Count every line in the entries that holds the word "computer". The reply is that count alone.

###

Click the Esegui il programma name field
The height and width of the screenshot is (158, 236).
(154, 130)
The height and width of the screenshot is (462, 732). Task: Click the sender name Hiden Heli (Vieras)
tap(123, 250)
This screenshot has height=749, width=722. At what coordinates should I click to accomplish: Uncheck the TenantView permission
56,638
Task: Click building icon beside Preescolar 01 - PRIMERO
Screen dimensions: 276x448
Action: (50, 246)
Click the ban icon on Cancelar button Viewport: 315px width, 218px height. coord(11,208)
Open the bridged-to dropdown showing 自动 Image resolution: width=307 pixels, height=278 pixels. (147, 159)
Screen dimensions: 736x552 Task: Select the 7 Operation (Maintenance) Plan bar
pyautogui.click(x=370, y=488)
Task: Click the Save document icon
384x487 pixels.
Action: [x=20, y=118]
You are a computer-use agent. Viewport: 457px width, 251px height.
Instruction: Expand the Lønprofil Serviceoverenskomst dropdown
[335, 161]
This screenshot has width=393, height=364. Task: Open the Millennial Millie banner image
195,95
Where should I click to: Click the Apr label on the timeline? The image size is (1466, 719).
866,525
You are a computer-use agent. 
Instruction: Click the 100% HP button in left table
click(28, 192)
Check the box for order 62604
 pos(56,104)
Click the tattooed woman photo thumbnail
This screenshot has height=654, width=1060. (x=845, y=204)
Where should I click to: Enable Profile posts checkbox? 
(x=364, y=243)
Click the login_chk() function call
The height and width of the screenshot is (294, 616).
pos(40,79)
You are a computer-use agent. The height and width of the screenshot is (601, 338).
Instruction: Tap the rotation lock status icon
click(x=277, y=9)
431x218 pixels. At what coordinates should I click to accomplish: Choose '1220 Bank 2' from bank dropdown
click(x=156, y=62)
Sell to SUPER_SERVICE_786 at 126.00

###

(ANSWER SPACE) 3